Fast-forward four years and I'm in the end-phase of my PhD in neuroscience, looking to round out a comprehensive study on the role of a cellular signalling system (CXCR4/SDF1) in the developing peripheral nervous system. I had started by testing its influence on axon guidance using in vitro models, and then directly manipulating developing chick embryos and observing their further development. After examining the system's spacio-temporal expression via in situ hybridisation, I came up with the hypothesis that this signalling mechanism played a role in sensory neuron precursor migration during sensory ganglia formation. This set the stage for my third planned approach: that of examining the role of my signalling pathway-of-interest in neural differentiation.

The development of the early nervous system is one of the first things to happen during development. This makes analysing neural differentiation from stem cells during embryogenesis an incredibly difficult task due to the impossibly small size of the embryos at that stage. One way of getting around this issue is to direct the differentiation of pluripotent stem cell cultures into sensory neurons using a specific combination of signalling molecules applied at exact concentrations and time points. As it turns out, the lab where I had conducted my master's project are world leaders in differentiating stem cells into neural lineages. A few emails and a lengthy research school plus funding application process later and it was set, I would learn the techniques and conduct this vital part of my project in China.

This time my arrival in Shanghai had a completely different feeling to it, as opposed to overwhelming chaos, it was a homecoming. Everything from navigating the city alone to chatting with the street food sellers in Chinese was effortless. The language came back to me quickly during the first few days and made the difference between just surviving and comfortably living. Back in the lab it's almost as if I never left. At least half of the 15+ students are the same, and just like me, have progressed from master students into PhD candidates.

Falling back into doing lab work Chinese-style was a mammoth undertaking, yet also effortless. Let me explain. The work day begins at 8am, just like in Germany, however the lab is still full at midnight, with students regularly working until 2am. Weekends do not exist. Saturday and Sunday were perfectly normal work days in my lab, and so without a weekend to break up the weeks, time passes as a continuous stream of days. This is simply their work culture, and adopting this lifestyle happens automatically when surrounded by a team which sticks to this schedule through their own ambitions. The amount of work that can be achieved in a week in China would take ~2x as long in here in Germany with our strict work laws and general work/life split.

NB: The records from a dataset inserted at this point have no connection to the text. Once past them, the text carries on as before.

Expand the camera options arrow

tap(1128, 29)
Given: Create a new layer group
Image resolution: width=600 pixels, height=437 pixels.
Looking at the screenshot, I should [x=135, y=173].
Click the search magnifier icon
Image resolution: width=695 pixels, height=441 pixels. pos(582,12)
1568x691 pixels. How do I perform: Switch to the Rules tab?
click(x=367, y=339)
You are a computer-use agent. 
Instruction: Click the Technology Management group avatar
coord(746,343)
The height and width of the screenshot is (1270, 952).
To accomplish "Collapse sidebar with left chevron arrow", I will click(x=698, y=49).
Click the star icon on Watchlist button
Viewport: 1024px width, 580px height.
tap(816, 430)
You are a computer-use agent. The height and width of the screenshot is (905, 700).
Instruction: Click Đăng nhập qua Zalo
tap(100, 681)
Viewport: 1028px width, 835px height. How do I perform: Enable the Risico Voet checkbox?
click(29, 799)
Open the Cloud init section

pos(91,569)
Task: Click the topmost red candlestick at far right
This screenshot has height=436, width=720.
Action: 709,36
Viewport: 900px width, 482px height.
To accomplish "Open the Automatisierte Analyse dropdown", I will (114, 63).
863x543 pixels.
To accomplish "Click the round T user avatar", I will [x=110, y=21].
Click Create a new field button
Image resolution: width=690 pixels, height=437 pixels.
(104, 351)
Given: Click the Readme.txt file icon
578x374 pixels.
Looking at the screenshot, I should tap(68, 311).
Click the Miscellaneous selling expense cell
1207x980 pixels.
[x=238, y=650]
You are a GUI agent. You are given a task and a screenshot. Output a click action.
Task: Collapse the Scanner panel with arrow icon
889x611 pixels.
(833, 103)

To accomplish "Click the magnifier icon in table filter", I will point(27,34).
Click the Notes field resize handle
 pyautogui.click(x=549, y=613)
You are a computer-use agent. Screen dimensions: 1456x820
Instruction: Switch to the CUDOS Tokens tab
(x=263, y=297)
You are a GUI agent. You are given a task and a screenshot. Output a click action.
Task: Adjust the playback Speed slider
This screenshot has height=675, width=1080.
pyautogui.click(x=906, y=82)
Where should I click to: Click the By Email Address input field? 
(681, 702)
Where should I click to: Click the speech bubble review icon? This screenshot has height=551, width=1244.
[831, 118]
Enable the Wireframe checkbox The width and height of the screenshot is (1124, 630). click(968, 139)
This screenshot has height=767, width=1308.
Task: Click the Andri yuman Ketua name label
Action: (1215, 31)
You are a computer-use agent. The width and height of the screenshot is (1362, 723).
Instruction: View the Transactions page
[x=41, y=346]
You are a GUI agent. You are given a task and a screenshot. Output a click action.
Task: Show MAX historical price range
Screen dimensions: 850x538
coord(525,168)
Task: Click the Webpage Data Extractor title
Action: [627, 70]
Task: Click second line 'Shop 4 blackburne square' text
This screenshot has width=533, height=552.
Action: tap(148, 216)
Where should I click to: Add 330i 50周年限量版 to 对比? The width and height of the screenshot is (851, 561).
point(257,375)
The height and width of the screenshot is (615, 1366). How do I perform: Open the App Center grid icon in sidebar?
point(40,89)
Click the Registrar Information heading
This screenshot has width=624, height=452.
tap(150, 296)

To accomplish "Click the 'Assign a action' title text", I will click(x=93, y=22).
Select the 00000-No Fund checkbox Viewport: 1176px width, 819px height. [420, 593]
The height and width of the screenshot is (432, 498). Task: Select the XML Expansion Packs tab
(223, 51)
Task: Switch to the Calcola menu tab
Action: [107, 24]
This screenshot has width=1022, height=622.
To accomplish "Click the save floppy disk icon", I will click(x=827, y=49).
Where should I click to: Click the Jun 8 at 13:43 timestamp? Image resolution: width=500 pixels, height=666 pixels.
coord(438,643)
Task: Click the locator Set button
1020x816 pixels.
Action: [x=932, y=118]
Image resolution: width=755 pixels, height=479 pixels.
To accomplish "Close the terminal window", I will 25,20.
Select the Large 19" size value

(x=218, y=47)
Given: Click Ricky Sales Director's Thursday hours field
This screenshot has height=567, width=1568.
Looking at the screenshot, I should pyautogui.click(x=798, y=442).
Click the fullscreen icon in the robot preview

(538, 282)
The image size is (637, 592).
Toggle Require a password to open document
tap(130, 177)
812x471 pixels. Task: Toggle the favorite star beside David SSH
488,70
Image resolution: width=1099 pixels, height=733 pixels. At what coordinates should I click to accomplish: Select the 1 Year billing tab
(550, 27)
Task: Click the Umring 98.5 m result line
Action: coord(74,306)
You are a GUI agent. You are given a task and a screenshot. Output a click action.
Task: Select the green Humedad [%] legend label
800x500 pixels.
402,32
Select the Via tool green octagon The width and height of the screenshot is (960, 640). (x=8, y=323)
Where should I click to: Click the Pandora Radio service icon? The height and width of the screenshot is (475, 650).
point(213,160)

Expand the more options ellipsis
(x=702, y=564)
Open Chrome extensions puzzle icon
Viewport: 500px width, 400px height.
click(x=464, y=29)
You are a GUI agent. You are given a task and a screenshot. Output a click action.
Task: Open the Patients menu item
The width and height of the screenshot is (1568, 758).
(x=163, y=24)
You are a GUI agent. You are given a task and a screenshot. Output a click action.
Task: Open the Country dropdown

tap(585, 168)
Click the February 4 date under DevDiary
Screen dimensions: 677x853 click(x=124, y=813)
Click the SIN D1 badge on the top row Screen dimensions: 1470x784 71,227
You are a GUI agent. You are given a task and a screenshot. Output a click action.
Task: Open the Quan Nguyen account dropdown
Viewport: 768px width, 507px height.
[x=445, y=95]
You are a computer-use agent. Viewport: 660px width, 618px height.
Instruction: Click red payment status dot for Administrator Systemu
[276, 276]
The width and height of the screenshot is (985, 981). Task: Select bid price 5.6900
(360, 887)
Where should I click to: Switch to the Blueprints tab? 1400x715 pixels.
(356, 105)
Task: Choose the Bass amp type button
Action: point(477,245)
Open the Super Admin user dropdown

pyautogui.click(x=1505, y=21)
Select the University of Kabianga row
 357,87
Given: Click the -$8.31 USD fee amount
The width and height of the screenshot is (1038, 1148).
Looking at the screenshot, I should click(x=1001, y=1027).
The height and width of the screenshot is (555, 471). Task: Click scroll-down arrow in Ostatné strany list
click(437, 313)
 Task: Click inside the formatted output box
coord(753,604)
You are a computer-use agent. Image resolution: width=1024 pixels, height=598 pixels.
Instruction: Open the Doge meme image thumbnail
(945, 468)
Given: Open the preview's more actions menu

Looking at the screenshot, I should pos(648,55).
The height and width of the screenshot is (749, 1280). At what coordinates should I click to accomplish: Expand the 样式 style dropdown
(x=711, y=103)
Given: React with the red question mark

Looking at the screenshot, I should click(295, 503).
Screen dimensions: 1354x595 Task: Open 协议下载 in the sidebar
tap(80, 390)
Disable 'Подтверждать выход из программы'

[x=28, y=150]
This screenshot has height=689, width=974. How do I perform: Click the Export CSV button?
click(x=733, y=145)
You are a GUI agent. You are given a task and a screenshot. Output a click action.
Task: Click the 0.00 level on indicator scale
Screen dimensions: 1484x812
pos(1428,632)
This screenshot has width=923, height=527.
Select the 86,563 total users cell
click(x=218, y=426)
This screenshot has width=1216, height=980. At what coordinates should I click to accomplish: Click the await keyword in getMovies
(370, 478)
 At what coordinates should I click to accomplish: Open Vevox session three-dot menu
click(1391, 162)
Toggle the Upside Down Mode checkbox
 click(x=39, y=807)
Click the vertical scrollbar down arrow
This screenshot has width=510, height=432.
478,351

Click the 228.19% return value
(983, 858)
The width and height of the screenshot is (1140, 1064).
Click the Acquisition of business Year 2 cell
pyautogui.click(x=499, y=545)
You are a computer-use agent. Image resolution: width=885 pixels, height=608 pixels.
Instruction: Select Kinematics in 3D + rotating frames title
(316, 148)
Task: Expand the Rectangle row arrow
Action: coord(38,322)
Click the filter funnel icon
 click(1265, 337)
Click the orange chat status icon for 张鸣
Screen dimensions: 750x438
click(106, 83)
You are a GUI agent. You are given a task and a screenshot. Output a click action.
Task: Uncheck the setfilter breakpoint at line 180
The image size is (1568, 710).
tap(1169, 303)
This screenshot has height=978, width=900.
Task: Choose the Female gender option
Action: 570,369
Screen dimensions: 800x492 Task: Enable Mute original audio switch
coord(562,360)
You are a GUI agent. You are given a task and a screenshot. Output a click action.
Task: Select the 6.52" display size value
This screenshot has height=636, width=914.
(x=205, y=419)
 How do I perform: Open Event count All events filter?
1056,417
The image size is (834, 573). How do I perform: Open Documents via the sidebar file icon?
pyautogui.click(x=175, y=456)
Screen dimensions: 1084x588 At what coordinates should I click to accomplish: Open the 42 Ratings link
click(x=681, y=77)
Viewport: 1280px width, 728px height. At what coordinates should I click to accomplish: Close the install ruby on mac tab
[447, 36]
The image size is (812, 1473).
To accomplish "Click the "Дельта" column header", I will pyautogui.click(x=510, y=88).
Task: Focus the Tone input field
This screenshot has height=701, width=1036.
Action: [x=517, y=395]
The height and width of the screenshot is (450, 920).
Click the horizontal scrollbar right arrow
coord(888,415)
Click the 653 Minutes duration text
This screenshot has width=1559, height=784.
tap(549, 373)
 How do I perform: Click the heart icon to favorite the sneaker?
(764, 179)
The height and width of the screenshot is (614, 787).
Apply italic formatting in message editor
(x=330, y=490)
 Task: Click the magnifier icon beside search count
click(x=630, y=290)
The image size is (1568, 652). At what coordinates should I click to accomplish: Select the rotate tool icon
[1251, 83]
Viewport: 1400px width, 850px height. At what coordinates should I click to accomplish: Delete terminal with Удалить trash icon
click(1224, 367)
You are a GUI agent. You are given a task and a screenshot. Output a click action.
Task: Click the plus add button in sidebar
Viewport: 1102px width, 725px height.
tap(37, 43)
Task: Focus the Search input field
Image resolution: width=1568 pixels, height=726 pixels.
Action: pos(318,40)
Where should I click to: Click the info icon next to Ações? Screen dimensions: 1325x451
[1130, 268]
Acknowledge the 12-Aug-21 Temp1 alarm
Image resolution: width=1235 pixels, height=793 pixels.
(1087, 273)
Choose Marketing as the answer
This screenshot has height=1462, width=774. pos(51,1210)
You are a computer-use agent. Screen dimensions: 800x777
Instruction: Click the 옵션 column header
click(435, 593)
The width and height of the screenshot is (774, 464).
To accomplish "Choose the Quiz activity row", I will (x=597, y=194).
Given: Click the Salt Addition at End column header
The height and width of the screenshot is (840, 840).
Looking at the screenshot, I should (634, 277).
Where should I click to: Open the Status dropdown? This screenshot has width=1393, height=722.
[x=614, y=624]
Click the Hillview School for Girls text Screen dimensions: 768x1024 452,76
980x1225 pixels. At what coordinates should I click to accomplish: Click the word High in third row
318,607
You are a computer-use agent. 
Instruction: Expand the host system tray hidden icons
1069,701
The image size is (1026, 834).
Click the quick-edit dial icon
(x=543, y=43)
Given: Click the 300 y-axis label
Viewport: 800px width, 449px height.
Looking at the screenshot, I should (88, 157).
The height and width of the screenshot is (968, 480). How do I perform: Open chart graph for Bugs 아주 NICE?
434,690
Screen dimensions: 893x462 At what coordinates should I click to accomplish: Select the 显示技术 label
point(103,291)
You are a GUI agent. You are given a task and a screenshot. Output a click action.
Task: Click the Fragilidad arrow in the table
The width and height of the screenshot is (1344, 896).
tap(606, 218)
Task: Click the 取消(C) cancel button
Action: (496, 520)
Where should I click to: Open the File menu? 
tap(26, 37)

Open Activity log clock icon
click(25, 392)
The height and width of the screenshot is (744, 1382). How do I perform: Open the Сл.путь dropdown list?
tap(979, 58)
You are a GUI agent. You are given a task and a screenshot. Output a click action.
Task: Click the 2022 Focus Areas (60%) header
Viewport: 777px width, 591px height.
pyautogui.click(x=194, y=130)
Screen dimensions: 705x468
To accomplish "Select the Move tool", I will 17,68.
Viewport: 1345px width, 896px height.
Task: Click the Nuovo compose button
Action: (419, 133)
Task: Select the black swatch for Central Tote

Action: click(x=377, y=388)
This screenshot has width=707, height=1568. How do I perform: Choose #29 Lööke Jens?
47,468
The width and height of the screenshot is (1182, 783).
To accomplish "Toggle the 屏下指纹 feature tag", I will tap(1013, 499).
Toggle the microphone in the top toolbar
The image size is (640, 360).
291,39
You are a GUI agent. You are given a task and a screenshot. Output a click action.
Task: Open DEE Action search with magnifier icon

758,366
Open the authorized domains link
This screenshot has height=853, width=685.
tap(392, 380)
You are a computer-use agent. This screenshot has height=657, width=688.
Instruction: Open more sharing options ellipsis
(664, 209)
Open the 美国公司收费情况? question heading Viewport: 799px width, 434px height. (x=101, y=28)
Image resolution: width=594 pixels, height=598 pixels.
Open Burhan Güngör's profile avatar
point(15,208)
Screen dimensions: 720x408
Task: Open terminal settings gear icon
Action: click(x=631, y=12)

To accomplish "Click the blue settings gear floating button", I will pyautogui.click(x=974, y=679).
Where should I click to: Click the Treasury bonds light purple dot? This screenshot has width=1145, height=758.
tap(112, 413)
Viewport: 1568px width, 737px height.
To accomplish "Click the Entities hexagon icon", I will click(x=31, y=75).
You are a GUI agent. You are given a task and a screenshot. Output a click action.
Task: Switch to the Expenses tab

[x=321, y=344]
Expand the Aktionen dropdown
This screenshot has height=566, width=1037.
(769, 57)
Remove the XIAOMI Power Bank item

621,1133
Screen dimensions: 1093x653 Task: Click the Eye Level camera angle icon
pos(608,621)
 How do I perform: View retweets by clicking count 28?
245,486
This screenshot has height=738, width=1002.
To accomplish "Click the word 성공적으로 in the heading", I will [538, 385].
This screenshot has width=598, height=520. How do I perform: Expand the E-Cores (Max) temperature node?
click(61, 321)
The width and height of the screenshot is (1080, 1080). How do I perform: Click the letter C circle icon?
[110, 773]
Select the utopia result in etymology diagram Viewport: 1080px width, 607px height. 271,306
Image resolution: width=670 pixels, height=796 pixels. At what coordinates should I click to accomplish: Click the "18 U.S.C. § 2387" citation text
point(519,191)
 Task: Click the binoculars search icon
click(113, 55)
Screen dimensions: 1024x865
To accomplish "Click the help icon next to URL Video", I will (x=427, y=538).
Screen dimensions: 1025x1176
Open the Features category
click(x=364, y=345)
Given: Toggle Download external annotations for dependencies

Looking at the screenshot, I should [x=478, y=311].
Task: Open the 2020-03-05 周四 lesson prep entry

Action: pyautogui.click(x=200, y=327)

That's not to say that I didn't also have a life outside of the lab. The nature of my experiments presented opportunities to go on short multi-day excursions. This included visiting and staying in nearby cities, parks, mountains and even the capital 1000+ kilometres away, mainly possible due to the world-class rail network they have there. The first time I travelled alone without any planning or help from my lab mates was to the city of Hangzhou. This involved travel by train, bus and taxi, negotiating prices of goods, fighting for student discount attraction entrance fees, ordering food in restaurants and finding accommodation after arriving, all in Chinese. This success gave me a huge sense of independence allowing me to plan ever more extravagant excursions. In the end, I had still worked far more weekends than I had travelled, but came away with the feeling really having accomplished a lot in just 3 months, both in my amazing experimental results and the cultural learnings from my travels.

To anyone who has the opportunity to leverage their scientific network for getting access to experts in related fields, both here or abroad, I say go for it! You may find that what started out as a strange place with questionable food has become a second home with meals and people that you find yourself dearly missing long after returning.